Itulah pengharapan,” kata Tuhan kemudian. “Dan kamu tahu bahwa pengharapan itu sungguh sauh yang kuat.”
Hikmat
mengalir bahwa dengan berpegang pada sauh pengharapan akan Tuhan, pijakan kita akan tetap teguh tanpa terseret arus dunia. Saya mengangguk.

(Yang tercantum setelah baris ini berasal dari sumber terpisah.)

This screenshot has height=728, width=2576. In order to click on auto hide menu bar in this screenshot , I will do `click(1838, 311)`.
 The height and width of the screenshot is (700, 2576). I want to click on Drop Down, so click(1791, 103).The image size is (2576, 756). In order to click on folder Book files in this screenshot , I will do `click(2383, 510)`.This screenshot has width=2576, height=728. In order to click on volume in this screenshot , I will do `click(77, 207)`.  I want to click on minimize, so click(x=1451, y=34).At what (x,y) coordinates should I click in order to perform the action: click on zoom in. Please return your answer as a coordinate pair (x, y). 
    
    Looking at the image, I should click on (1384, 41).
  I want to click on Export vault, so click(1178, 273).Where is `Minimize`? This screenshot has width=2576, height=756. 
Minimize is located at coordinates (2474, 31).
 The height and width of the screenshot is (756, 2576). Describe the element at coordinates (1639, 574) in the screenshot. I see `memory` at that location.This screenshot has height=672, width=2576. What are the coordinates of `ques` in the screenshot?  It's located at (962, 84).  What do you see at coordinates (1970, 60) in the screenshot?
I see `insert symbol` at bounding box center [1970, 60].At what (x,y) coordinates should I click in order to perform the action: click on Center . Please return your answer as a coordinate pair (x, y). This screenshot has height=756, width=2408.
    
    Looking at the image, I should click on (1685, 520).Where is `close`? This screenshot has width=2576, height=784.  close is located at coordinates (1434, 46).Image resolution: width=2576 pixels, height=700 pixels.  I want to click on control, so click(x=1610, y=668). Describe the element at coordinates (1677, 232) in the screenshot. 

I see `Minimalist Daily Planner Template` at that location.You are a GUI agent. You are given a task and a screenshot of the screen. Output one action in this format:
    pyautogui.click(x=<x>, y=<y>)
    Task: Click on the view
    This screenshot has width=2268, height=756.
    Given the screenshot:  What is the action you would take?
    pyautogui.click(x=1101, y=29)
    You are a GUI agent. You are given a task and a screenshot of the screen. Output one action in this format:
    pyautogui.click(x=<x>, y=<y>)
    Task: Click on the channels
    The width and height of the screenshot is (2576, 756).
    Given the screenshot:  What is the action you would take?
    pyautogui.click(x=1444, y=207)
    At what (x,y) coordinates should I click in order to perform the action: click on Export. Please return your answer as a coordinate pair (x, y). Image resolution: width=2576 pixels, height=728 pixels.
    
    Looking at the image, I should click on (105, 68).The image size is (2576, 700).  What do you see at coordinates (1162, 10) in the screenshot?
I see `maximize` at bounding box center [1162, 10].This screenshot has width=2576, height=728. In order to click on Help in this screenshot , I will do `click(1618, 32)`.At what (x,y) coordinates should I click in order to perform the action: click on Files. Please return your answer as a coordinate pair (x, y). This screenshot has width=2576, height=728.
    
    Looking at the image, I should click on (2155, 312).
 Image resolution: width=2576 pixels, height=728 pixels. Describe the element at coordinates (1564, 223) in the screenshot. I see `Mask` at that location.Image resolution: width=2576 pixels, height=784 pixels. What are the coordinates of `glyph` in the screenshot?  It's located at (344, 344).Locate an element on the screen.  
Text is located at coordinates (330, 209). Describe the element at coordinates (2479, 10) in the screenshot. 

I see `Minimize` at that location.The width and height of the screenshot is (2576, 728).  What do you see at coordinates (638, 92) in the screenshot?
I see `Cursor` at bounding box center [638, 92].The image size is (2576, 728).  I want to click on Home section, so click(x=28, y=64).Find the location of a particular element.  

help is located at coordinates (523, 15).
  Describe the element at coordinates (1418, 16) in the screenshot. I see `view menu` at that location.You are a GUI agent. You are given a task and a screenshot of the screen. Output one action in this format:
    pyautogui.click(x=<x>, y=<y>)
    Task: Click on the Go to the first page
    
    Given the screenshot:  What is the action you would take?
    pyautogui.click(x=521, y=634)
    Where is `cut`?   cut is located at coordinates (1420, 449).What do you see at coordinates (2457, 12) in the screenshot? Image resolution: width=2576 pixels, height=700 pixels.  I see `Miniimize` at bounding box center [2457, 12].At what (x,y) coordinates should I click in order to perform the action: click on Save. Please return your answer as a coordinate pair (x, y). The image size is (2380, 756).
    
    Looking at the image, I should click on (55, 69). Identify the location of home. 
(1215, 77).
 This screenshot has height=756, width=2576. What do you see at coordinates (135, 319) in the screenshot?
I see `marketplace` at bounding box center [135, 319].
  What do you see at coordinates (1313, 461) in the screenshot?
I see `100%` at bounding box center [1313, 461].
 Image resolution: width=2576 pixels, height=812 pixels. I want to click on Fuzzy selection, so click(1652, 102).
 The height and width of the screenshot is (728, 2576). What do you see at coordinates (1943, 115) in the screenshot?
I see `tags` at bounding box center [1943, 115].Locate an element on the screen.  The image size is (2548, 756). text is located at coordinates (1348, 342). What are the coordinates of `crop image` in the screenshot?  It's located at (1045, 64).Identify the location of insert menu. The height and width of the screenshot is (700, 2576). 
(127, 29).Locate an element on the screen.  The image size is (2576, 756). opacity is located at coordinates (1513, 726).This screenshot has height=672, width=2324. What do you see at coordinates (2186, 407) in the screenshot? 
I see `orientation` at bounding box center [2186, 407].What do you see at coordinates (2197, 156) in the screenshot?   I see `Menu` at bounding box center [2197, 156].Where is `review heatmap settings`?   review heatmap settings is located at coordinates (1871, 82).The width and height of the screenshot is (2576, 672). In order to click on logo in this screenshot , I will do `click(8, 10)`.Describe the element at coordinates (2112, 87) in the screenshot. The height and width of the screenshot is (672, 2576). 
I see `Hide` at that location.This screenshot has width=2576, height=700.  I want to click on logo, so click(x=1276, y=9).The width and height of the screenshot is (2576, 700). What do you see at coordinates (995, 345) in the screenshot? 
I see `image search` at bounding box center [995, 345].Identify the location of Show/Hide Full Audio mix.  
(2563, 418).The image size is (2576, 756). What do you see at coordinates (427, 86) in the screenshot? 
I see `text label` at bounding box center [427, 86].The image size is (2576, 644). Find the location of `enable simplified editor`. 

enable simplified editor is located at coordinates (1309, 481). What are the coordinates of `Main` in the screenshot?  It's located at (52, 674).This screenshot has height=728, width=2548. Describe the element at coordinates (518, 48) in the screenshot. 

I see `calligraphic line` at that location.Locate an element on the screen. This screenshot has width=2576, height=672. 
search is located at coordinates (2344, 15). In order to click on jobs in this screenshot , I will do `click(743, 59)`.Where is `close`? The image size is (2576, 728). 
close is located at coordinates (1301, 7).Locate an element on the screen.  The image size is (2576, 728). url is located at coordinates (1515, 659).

Tuhan kembali membawa saya kepada suatu penglihatan. Di sana, saya berada di sebuah kota yang modern dan metropolis, dengan banyak gedung-gedung pencakar langit yang menjulang. Tiba-tiba, tanah berguncang dengan hebat. Alih-alih terpengaruh dengan kehebohan tersebut, saya tetap memancangkan pandangan ke atas dan melihat sesosok malaikat dengan sangkakala di tangan. Ia meniup sangkakala tersebut sepersekian detik kemudian. Saya ingat mendengar bunyi yang membahana dari sangkakala tersebut, walau saya tidak dapat mendeskripsikannya dengan jelas. ‘Majestic’, ‘the long-awaited’, ‘nostalgic’, dan ‘earth-tearing’ adalah kata sifat yang saya ajukan untuk melukiskannya.
Segera, langit terbelah dan saya melihat Tuhan Yesus dan serombongan malaikat dalam kereta kuda turun ke bumi.

TUHAN YESUS DATANG!!! IA DATANG!! BERPALINGLAH KEPADA-NYA, SEGENAP BUMI!! IA DATANG!!”

Saya hanya ingat menyerukan kata-kata tersebut sebelum saya mulai mengambang ke angkasa. Pada ketinggian tertentu, saya melihat beberapa saudara saya dalam Kristus yang juga mengambang. Dan penglihatan pun selesai di situ.

And it will be your true joy, and so of Mine, when we meet face to face.”

Serentetan pengertian menerangkan bahwa penglihatan tersebut saling berkaitan. Tuhan menanamkan pada saya untuk terus berharap dan berpegang terhadap kedatangan-Nya yang sudah di ambang pintu, tanpa terseret dan jatuh ke dalam genangan lumpur dunia. Karena—kebahagiaan yang akan kita peroleh saat kita bertemu muka dengan muka dengan-Nya di Kerajaan-Nya.. Melebihi segala imajinasi dan harapan kita yang terbesar sekalipun..
Dalam kondisi aftershock karena takjub, saya hanya dapat mengangguk-angguk sambil berulang-ulang mengucapkan terima kasih dan memuji Nama-Nya, menyadari betapa besarnya Tuhan kita. Penghiburan yang sedemikian besarnya Ia berikan kepada anak pembangkang yang sudah melukai hati-Nya ini.

Saudara, dengan tegas dan pasti saya dapat berkata: Siapa yang datang kepada Tuhan tidak pernah dikecewakan!! Entah apapun jawab-Nya atas permasalahan kita—‘ya’, ‘nanti’, atau bahkan ‘tidak’—kita tahu itu adalah yang terbaik. Karena sungguh,

Ibrani  13:5b
Karena Allah telah berfirman : “Aku sekali-kali tidak akan membiarkan engkau dan Aku sekali-kali tidak akan meninggalkan engkau.”